The lawsuit, which seeks class-action status in U.S. Bankruptcy Court in Houston, contends that Fidelity National conspired with mortgage-servicing companies and law firms to "add to the indebtedness" of homeowners by tacking on secret fees -- some of which were allegedly "kicked back" -- that remain undisclosed for years.

A spokeswoman for Fidelity National, Michelle Kersch, said the "lawsuit is without merit, and appears to be an attempt to profit from the current wave of antilender sentiment created by the increase in subprime-mortgage foreclosures." Ms. Kersch said law firms don't pay kickbacks, but they do pay to access the company's Web-based technology, which gives them data on a particular mortgage.

The lawsuit involves the Jacksonville, Fla., company's default- management-services business, an area that handles bankruptcies and foreclosures for mortgage companies. Fidelity National, a publicly traded company that is unrelated to Fidelity Investments, said it handles default-mortgage servicing for 22 of the top 25 residential mortgage servicers, and 13 of the top 25 subprime servicers.

The lawsuit was filed by Houston homeowners Ernest J. and Mattie Harris, after their experiences with a Chapter 13 bankruptcy filing. Chapter 13 is a process designed for people who want to pay off their debts, but need time to do it. The Harrises owed about $90,000 on their home when they filed for bankruptcy in 2003.

Twice, the Harrises said, they were forced to cover legal charges from the law firm that represented their mortgage company, Morgan Stanley's Saxon Mortgage Servicing Inc. unit.

Morgan Stanley paid the law firm, Mann & Stevens PC, $200 to file an objection to the Harrises' Chapter 13 plan. It added the $200 to their mortgage arrearages. "Then, under the 'network agreement,' Mann & Stevens kicked back $50 of that fee to Fidelity -- secretly, outside the detection of this court," the lawsuit said.

In 2004, Morgan Stanley paid the law firm $650 to file a motion that could have resulted in foreclosure. The Harrises wound up paying off the $650 legal fee, with interest, in six monthly installments. Fidelity allegedly received $150 from the law firm, the lawsuit said.
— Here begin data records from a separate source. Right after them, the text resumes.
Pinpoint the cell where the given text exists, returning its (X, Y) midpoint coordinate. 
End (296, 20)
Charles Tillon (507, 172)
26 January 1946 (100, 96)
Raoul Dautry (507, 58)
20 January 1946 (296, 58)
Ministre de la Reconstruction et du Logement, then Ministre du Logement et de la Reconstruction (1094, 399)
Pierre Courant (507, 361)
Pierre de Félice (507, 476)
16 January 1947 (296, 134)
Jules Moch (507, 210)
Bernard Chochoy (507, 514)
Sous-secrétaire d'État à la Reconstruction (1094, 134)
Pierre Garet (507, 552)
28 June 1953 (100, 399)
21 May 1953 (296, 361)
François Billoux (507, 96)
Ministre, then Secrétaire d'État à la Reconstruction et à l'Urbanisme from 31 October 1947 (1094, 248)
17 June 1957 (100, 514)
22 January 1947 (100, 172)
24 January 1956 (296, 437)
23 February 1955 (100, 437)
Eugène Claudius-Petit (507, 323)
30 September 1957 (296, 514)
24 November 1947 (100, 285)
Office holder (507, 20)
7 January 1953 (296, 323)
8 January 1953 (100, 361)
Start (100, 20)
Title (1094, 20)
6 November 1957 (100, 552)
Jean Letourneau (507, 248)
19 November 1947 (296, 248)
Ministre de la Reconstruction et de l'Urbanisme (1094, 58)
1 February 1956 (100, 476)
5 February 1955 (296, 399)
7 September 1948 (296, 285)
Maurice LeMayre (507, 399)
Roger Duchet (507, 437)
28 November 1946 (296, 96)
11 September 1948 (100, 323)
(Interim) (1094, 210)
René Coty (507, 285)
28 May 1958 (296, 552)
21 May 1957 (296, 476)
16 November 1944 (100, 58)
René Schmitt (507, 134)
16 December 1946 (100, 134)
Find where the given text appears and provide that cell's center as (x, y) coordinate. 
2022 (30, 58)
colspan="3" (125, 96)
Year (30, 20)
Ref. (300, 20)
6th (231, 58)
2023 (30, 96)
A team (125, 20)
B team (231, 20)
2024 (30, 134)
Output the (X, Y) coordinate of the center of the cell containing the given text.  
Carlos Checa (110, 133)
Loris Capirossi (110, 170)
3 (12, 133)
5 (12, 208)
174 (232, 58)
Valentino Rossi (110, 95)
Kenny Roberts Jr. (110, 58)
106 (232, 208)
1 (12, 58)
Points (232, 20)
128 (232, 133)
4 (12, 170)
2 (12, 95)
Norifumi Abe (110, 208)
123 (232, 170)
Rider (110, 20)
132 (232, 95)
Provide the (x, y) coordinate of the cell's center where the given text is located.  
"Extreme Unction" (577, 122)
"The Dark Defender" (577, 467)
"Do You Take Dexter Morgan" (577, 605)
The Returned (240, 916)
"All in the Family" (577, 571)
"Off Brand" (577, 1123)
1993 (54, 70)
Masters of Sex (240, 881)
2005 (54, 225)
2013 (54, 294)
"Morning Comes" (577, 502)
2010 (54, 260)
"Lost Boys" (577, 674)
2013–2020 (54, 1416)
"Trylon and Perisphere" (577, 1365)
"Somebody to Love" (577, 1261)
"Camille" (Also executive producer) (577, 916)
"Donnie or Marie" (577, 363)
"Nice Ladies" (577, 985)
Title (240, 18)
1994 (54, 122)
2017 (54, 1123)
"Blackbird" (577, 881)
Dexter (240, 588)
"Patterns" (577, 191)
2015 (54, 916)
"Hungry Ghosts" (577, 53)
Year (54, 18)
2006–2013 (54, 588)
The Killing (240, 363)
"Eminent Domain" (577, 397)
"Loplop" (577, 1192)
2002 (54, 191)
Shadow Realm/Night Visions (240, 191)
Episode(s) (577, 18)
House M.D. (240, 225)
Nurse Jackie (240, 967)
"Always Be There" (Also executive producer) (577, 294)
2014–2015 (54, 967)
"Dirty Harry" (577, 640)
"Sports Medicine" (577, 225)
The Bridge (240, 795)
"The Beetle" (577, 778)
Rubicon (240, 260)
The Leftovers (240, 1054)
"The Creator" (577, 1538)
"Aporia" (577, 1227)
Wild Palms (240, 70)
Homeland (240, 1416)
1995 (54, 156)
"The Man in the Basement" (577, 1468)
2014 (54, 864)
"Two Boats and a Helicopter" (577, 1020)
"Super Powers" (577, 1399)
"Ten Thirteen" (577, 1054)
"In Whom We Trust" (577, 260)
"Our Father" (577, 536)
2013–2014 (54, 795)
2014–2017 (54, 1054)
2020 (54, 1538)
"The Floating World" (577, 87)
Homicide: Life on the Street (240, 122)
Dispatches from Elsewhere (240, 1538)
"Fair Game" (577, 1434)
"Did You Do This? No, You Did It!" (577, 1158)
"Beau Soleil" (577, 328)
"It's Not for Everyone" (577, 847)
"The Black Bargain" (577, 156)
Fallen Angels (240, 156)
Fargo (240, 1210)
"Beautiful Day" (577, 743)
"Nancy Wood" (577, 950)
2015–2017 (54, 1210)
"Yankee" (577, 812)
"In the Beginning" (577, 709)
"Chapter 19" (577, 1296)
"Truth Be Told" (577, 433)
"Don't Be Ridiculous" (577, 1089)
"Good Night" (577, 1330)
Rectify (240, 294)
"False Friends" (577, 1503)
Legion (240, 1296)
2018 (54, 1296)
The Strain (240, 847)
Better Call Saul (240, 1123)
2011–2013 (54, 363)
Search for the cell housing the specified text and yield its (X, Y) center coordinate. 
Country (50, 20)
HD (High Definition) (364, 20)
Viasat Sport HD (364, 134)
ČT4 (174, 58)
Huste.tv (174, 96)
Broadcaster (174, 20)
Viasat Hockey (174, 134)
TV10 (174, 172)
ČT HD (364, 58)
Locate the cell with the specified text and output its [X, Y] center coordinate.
Fidelity National's practices, the lawsuit contends, run afoul of bankruptcy-court rules requiring the disclosure of fees and ethics rules banning fee-splitting by lawyers, a practice in which law firms pay for client referrals.

Morgan Stanley declined to comment. Diana Stevens, president of the law firm, declined to comment. Neither Morgan Stanley nor Mann & Stevens is a defendant in the Harrises' lawsuit.